> Text block:
[start]
Textfieldparser does perform slower according to at least one blogger. http://www.dotnetperls.com/textfieldparser
It might be that for other use cases, textfieldparser has useful features, and despite its performance downside could still be useful.
But the idea that this construct is some sort of "tower of babel" is just silly in my opinion.
April 5, 2016 at 9:05 pm
patrickmcginnis59 10839 (4/5/2016)
But the idea that this construct is some sort of "tower of babel" is just silly in my opinion.
I've seen some pretty bad things in various shops, much like what you wrote of above but worse, and that's the reason why my guard is so high. As a friend of mine once wrote about a different subject, it's become a "visceral fear".
It was interesting to see you state the very points I was poorly trying to express because I originally missed that you agreed but simply not about the bit of code we've been talking about (heh... I definitely got that part :-D). Based on what you've identified about .Net and, in particular, C#/VB (and thank you for the explanation), I have to agree... the code we're talking about isn't likely to incite the free-for-all that I've seen occur at various shops, a few of which have gone down the tubes because of it. You've proven that I need to temper the learned fear that I have on the subject. Thanks for that.
Textfieldparser does perform slower according to at least one blogger. http://www.dotnetperls.com/textfieldparser
That certainly caught my interest. After Googling for https://www.google.com/?gws_rd=ssl#q=csv+tokenizer+performance, it was amazing to see that the "other world" suffers a similar quest for a good splitter as the SQL world. Heh... if they only knew how even the slower splitters blow the doors off of what can be done using only T-SQL. It's also interesting to see the parallels between those worlds and the world of SQL when it comes to the accuracy, or rather, inaccuracy of many of the splitters.
[end]
> What to work on: Reproduce the forum thread word for word, from "I've seen some" up to and including "Thanks for that.". The listing plays no part in this.

> Source material:
[start]
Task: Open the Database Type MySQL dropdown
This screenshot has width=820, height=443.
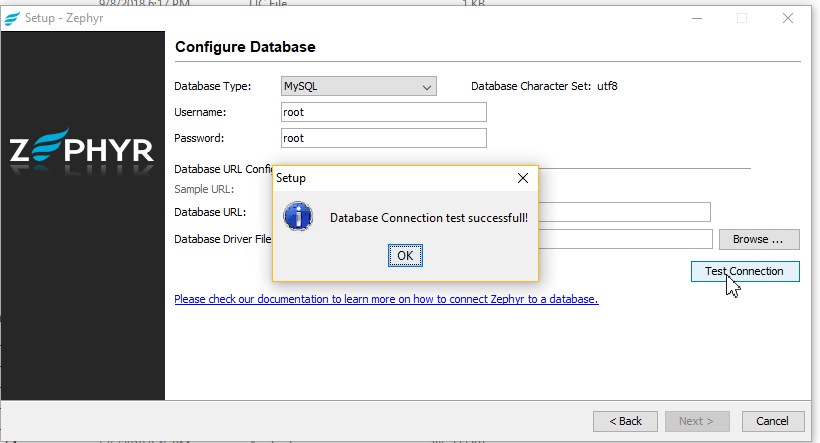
[end]
> Answer for this exercise:
I've seen some pretty bad things in various shops, much like what you wrote of above but worse, and that's the reason why my guard is so high. As a friend of mine once wrote about a different subject, it's become a "visceral fear".
It was interesting to see you state the very points I was poorly trying to express because I originally missed that you agreed but simply not about the bit of code we've been talking about (heh... I definitely got that part :-D). Based on what you've identified about .Net and, in particular, C#/VB (and thank you for the explanation), I have to agree... the code we're talking about isn't likely to incite the free-for-all that I've seen occur at various shops, a few of which have gone down the tubes because of it. You've proven that I need to temper the learned fear that I have on the subject. Thanks for that.